Buildings

A building company needs to create a software to analyze a bidimensional plane, that contains the top view of a construction.

Every building that is constructed at the bottom has a height of $1$ , and the company allows to build one, two, more or no buildings above one building, such that the height of these buildings will increase by $1$ , and the horizontal and vertical coordinates of these buildings will always fit in the coordinates of the building that is down, so the area will also be smaller.

This file and this file contain the following: in the first line there is a number $n$ that represents the number of buildings, then there are $n$ lines that represent the coordinates of every building with the following structure:

$x_1 \quad y_1 \quad x_2 \quad y_2$

Where $(x_1,y_1)$ is the upper left coordinate of the building, and $(x_2,y_2)$ is the lower right coordinate of the building, and $0 \leq x_1,y_1,x_2,y_2 \leq 65535$ .

Your program must compute the total volume for the input given. If the volume for the first file is $a$ and the volume for the second file is $b$ , give your answer as $(a+b) \mod (2^{16}+1)$ .

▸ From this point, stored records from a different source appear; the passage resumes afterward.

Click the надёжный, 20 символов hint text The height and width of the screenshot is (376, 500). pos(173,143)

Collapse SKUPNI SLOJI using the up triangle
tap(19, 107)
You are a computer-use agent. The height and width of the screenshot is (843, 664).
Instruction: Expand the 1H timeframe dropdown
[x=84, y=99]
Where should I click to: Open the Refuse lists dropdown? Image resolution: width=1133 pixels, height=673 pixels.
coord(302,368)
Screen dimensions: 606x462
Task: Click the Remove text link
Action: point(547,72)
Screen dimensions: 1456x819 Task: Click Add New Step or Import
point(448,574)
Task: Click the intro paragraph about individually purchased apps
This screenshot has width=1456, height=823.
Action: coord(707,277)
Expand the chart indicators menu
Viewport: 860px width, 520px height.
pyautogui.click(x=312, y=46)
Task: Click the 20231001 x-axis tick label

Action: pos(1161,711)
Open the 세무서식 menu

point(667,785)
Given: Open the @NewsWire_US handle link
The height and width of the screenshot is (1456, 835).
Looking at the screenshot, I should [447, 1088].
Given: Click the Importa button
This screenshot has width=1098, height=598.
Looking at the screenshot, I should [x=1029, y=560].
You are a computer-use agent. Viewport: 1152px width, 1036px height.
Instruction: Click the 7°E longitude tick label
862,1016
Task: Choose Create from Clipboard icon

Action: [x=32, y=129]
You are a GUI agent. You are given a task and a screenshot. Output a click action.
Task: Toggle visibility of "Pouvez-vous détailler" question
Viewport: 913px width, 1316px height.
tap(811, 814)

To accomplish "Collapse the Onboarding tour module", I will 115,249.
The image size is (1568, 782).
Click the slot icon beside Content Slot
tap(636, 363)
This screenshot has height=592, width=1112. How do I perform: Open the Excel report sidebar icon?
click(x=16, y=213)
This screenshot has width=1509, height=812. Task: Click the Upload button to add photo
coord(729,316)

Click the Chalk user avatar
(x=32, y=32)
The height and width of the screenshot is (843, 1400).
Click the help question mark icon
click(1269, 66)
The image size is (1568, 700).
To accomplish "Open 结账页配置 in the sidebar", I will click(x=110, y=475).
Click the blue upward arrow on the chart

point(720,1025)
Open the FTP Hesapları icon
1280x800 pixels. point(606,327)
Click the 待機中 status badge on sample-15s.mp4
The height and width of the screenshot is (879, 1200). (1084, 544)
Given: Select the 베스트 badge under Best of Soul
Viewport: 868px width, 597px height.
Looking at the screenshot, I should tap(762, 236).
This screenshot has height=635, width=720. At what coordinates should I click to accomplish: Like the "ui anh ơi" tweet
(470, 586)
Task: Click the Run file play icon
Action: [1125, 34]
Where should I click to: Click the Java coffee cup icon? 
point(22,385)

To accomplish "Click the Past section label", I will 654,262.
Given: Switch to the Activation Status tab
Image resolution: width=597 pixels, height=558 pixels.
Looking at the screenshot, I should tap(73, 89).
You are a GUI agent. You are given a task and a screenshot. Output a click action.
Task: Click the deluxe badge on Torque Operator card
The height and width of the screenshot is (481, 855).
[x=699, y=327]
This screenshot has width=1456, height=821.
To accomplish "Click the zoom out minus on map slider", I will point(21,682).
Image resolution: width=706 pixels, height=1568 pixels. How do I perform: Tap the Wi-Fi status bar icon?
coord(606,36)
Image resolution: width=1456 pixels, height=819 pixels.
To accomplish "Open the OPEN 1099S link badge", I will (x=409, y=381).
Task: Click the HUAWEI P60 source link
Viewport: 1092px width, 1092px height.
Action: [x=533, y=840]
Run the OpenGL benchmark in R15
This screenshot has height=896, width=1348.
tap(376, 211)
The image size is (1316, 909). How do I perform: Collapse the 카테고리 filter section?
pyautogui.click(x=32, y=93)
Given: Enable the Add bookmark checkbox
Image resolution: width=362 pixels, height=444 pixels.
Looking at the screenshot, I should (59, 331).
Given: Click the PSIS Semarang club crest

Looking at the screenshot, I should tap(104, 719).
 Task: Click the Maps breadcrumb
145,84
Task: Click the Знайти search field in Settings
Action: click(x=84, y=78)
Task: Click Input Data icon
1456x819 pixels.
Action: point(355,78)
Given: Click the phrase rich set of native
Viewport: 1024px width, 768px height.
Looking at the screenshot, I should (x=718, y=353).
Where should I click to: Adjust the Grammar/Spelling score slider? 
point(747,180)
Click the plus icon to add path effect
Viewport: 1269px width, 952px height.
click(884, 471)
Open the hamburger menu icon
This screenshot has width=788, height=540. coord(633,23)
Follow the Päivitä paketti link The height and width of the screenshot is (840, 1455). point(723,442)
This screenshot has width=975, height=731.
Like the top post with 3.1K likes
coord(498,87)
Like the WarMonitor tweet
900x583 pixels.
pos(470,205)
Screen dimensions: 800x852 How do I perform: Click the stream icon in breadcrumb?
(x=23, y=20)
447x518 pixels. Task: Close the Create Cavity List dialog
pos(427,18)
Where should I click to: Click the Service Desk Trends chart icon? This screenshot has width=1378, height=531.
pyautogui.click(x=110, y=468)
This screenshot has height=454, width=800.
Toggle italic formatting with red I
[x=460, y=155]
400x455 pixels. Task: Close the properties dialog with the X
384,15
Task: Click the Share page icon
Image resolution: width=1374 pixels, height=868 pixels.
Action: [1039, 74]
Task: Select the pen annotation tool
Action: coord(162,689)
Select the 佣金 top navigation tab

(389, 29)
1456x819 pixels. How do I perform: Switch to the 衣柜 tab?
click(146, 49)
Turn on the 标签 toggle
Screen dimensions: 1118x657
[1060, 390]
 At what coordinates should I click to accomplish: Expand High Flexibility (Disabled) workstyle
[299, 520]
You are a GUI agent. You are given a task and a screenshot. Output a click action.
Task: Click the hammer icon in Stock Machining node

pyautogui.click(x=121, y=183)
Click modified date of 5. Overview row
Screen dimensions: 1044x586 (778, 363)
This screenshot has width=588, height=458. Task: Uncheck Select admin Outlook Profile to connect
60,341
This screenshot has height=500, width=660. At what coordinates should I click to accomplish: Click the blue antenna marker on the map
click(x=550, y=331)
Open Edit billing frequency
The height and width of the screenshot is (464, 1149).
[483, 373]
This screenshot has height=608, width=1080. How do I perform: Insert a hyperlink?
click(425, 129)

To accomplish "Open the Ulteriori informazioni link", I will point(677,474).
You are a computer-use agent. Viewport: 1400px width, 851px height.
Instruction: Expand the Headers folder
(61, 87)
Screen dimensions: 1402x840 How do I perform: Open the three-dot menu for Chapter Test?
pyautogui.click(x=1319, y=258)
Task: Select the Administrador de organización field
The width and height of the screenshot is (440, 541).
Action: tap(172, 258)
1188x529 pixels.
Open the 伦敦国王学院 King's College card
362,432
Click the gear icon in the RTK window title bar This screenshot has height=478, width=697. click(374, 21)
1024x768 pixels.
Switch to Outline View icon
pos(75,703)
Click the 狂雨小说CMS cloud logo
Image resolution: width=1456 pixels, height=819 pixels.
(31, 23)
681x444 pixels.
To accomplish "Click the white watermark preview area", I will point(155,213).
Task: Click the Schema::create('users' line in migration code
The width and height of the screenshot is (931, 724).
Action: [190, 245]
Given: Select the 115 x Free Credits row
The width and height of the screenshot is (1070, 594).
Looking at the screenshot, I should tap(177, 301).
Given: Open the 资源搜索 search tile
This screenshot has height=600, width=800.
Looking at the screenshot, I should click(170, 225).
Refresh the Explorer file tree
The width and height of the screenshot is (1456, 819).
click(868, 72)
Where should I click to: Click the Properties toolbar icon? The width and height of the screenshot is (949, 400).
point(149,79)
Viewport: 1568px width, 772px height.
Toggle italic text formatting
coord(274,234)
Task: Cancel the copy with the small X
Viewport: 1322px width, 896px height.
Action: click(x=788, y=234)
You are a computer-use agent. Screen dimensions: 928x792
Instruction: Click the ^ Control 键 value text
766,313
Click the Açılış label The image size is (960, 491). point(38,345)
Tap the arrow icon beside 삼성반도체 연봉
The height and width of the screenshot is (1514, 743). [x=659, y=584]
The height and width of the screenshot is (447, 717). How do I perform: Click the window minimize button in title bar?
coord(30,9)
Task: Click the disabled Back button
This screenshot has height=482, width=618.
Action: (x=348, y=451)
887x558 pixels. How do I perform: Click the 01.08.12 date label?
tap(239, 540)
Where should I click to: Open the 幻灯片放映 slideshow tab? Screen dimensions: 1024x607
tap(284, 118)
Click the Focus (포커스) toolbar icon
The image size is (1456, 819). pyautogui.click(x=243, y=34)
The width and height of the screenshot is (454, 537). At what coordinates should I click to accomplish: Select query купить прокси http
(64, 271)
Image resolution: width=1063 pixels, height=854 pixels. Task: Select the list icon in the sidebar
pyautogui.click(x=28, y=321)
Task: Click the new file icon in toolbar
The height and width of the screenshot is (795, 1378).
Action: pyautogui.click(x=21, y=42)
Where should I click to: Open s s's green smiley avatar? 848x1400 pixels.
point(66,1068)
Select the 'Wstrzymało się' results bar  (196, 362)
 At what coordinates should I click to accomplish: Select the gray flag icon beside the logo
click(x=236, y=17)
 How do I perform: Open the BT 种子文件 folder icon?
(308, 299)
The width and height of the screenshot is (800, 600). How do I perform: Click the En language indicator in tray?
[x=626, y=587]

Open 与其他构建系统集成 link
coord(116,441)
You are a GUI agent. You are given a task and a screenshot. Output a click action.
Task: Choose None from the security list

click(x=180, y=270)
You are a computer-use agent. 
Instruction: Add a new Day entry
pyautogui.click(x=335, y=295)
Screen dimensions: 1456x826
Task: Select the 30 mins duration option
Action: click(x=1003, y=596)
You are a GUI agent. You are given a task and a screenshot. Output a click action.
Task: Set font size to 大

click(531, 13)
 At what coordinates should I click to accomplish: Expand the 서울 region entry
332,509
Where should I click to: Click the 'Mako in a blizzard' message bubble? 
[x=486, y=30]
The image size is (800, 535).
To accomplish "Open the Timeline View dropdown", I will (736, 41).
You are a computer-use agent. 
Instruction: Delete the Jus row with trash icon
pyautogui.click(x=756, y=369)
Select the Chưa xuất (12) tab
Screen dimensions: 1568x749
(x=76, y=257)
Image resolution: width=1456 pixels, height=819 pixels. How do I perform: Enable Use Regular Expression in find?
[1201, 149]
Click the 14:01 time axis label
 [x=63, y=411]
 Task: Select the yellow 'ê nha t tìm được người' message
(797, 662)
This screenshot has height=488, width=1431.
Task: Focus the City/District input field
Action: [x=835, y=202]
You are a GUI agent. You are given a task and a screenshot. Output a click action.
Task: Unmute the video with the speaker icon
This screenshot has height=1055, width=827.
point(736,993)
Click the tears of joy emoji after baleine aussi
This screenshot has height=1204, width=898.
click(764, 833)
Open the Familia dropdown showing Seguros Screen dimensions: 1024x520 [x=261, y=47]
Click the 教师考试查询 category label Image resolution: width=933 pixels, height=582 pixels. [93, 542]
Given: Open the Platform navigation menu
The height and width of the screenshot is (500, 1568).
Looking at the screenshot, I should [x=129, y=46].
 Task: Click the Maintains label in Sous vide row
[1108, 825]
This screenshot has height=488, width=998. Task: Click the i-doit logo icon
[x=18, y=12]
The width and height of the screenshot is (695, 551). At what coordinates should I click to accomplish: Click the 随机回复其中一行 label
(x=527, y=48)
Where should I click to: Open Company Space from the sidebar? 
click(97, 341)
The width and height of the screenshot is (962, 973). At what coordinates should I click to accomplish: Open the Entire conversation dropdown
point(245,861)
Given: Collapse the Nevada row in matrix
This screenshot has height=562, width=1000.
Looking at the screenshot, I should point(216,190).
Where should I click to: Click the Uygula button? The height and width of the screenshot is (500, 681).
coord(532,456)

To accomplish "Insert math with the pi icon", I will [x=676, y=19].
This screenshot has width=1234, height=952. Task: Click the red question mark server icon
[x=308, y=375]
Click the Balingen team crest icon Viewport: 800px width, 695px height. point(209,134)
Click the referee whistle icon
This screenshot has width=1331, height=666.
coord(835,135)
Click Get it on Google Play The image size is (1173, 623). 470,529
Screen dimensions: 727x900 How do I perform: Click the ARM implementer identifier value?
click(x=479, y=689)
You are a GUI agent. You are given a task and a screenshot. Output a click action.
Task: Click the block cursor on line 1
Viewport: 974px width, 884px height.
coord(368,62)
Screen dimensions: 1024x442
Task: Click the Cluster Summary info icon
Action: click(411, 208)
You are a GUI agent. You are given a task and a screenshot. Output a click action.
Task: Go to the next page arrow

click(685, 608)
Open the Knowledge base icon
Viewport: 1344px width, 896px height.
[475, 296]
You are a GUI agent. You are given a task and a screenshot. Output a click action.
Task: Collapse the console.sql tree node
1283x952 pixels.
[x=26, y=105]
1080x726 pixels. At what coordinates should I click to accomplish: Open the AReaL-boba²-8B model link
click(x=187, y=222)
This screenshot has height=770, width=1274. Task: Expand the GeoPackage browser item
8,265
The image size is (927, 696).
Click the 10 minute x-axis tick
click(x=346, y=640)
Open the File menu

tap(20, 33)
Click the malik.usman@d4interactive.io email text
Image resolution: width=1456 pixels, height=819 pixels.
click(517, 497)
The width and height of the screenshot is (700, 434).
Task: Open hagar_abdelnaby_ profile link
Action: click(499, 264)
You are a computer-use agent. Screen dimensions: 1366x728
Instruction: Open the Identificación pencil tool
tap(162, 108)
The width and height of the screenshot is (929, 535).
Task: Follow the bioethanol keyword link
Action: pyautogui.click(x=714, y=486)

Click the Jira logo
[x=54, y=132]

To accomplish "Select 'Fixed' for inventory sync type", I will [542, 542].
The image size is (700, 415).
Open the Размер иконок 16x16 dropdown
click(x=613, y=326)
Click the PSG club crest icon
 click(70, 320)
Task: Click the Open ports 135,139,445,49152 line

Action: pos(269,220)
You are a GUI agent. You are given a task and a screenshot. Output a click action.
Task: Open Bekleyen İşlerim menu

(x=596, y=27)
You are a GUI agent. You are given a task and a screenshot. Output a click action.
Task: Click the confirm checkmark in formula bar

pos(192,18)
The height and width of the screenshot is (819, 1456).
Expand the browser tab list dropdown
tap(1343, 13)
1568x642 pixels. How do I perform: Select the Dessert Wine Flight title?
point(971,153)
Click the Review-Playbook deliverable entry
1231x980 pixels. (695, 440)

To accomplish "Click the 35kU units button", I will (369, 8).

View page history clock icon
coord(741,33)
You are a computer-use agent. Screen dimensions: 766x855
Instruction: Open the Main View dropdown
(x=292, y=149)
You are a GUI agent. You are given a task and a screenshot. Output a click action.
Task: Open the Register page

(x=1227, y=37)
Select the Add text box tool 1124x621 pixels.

For example, consider the following input:

$5 \\ 60 \quad 25 \quad 85 \quad 45\\ 20 \quad 15 \quad 45 \quad 40\\ 10 \quad 5 \quad 100 \quad 50\\ 30 \quad 20 \quad 35 \quad 35\\ 40 \quad 30 \quad 42 \quad 38$

The plane would be the following (note that the coordinates can be given in any order):

Then, the area for the buildings will be:

$[A]=(100-10)(50-5)=4050 \\ [B]=(45-20)(40-15)=625 \\ [C]=(85-60)(45-25)=500 \\ [D]=(35-30)(35-20)=75 \\ [E]=(42-40)(38-30)=16$

Now, $D$ and $E$ are above $B$ and $B$ is above $A$ , so the height of $D$ and $E$ is $3$ , and the height of $B$ is $2$ ; and $C$ is above $A$ , so the height of $C$ is $2$ and, of course, the height of $A$ is $1$ . So, the volume would be:

$V=3[D]+3[E]+2[B]+2[C]+[A]\\V=3(75)+3(16)+2(625)+2(500)+4050=6573$ .